TASK DESCRIPTION: The reply should be an exact transcription of every record.

Dataset entries:

○ ○ ○ ○

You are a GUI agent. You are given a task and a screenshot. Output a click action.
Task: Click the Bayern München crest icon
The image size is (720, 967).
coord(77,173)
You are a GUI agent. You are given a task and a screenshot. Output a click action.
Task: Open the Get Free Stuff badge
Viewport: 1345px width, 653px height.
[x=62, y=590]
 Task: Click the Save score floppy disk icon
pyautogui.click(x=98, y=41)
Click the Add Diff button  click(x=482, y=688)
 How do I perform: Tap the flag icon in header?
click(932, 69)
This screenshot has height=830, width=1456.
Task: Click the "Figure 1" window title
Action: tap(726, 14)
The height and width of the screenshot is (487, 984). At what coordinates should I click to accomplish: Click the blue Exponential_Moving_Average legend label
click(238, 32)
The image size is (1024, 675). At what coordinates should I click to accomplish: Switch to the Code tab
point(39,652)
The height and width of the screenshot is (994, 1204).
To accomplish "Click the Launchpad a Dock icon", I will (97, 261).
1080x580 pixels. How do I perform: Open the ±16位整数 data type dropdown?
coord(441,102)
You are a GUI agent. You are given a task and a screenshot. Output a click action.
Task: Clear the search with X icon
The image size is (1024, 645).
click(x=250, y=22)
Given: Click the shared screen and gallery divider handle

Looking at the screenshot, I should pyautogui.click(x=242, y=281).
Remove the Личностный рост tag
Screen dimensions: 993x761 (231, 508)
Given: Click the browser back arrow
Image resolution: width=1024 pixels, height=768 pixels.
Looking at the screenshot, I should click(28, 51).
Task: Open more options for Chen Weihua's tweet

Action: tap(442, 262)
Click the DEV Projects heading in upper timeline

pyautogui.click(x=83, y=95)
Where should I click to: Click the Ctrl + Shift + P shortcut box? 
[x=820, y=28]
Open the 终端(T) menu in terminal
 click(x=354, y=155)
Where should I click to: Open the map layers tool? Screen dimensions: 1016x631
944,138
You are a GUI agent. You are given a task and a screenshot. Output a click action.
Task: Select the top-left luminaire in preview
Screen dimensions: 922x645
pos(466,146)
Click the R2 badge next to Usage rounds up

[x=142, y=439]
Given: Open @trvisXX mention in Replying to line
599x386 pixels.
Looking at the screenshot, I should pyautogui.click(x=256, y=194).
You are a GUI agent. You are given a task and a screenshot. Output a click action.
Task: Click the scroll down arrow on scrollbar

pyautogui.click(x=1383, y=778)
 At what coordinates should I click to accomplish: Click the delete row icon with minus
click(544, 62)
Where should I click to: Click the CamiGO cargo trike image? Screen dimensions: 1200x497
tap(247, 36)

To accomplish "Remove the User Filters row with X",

○ ○ ○ ○

ANSWER SECTION:
You are a GUI agent. You are given a task and a screenshot. Output a click action.
Task: Click the Bayern München crest icon
The image size is (720, 967).
coord(77,173)
You are a GUI agent. You are given a task and a screenshot. Output a click action.
Task: Open the Get Free Stuff badge
Viewport: 1345px width, 653px height.
[x=62, y=590]
 Task: Click the Save score floppy disk icon
pyautogui.click(x=98, y=41)
Click the Add Diff button  click(x=482, y=688)
 How do I perform: Tap the flag icon in header?
click(932, 69)
This screenshot has height=830, width=1456.
Task: Click the "Figure 1" window title
Action: tap(726, 14)
The height and width of the screenshot is (487, 984). At what coordinates should I click to accomplish: Click the blue Exponential_Moving_Average legend label
click(238, 32)
The image size is (1024, 675). At what coordinates should I click to accomplish: Switch to the Code tab
point(39,652)
The height and width of the screenshot is (994, 1204).
To accomplish "Click the Launchpad a Dock icon", I will (97, 261).
1080x580 pixels. How do I perform: Open the ±16位整数 data type dropdown?
coord(441,102)
You are a GUI agent. You are given a task and a screenshot. Output a click action.
Task: Clear the search with X icon
The image size is (1024, 645).
click(x=250, y=22)
Given: Click the shared screen and gallery divider handle

Looking at the screenshot, I should pyautogui.click(x=242, y=281).
Remove the Личностный рост tag
Screen dimensions: 993x761 (231, 508)
Given: Click the browser back arrow
Image resolution: width=1024 pixels, height=768 pixels.
Looking at the screenshot, I should click(28, 51).
Task: Open more options for Chen Weihua's tweet

Action: tap(442, 262)
Click the DEV Projects heading in upper timeline

pyautogui.click(x=83, y=95)
Where should I click to: Click the Ctrl + Shift + P shortcut box? 
[x=820, y=28]
Open the 终端(T) menu in terminal
 click(x=354, y=155)
Where should I click to: Open the map layers tool? Screen dimensions: 1016x631
944,138
You are a GUI agent. You are given a task and a screenshot. Output a click action.
Task: Select the top-left luminaire in preview
Screen dimensions: 922x645
pos(466,146)
Click the R2 badge next to Usage rounds up

[x=142, y=439]
Given: Open @trvisXX mention in Replying to line
599x386 pixels.
Looking at the screenshot, I should pyautogui.click(x=256, y=194).
You are a GUI agent. You are given a task and a screenshot. Output a click action.
Task: Click the scroll down arrow on scrollbar

pyautogui.click(x=1383, y=778)
 At what coordinates should I click to accomplish: Click the delete row icon with minus
click(544, 62)
Where should I click to: Click the CamiGO cargo trike image? Screen dimensions: 1200x497
tap(247, 36)

To accomplish "Remove the User Filters row with X",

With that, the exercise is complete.